My husband and I love cookbooks (which is probably because we love food and cooking).  And that’s a good thing.  A fun thing.   However, the food-related publications are beginning to take over space not just in the kitchen, but in sundry other corners of the house as well.

There are big ones, small ones, thin ones, fat ones, cookbooks about chocolate, about Chinese cooking, about cheese.  And there are magazines:  Gourmet, Bon Appétit, Cooking Light, Vegetarian Cooking, Cooks Illustrated….

I could go on.

The same thing happened with our music collection.  Large clusters of renegade CD cases threatened to engulf us, their plastic casings crunchy underfoot, taking up too much space in a too little house.

But then came the iPod and various other digital dreamware and we attained the ability to download 500+ CDs onto a device the size of my palm, with room to spare and with search capability, thereby empowered to banish all those CD cases to storage.

Now, I ask, why hasn’t the digital age caught up with the cookbook?  Most of them do not come with accompanying CDs and this seems…quaint…in the digital age.  

My life would certainly be easier (and my kitchen much bigger) if I could download the cookbook and have the capability to type in my commentary on the recipes for future reference without feeling guilty about the fit my husband will have when he discovers my pencil scribbles in the margins of his Moosewood cookbook.   And it would be one hell of a lot easier to search by ingredient, or genre (dessert, entrée, beverage, etc.) so I could more easily use my leftovers…or hold a smashing dinner party.

I propose that publishers begin including CDs with their cookbooks in formats compatible with the most widely used digital information platforms (iPod, Google…whatever) for the convenience and gratitude of their users (because, really, we “use” cookbooks, rather than “read” them, right?).

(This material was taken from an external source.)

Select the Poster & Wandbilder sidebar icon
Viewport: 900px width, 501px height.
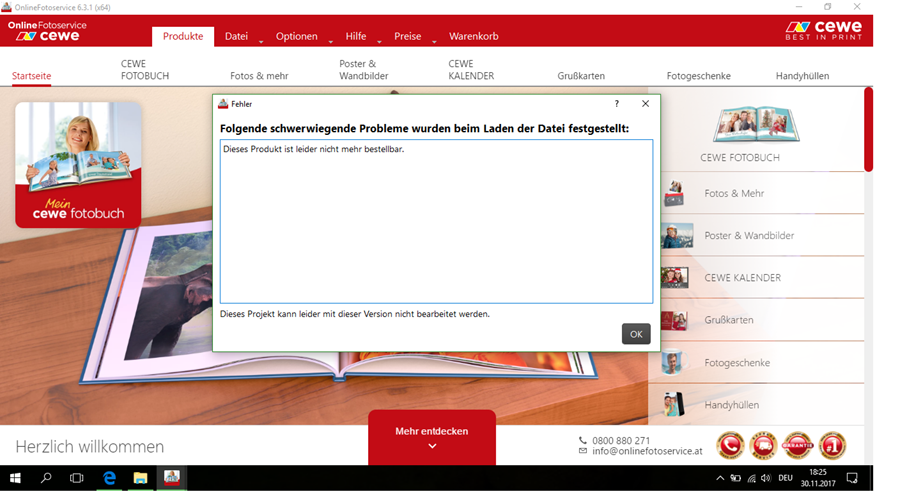[x=676, y=236]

The magazines could offer an annual compilation CD for an extra charge….

Because books give us many things digital cannot (solidity, a certain smell, the ability to spatter beet juice on the pages, decor possibilities), I do not propose going entirely to a CD format, but, as sidekicks, CDs would be a force to be reckoned with in the kitchen.

1 Comment »

  1. April-Lyn:

    That’s a good idea. I know that I frequently use recipes from epicurious and allrecipes, and just refer to them online rather than printing them out (hurray for laptops, boo for cooking-covered-fingers touching keyboards…) I’d love to be able to have digital versions of my favorite recipes without having to type them up myself.

    But what would be even better - and will never happen - is if there were some sort of standard for digital recipe cards, sort of a cooking equivalent of the vCard, so that you could view recipe cards from various digital cookbooks all in the same program, rather than having individual e-books.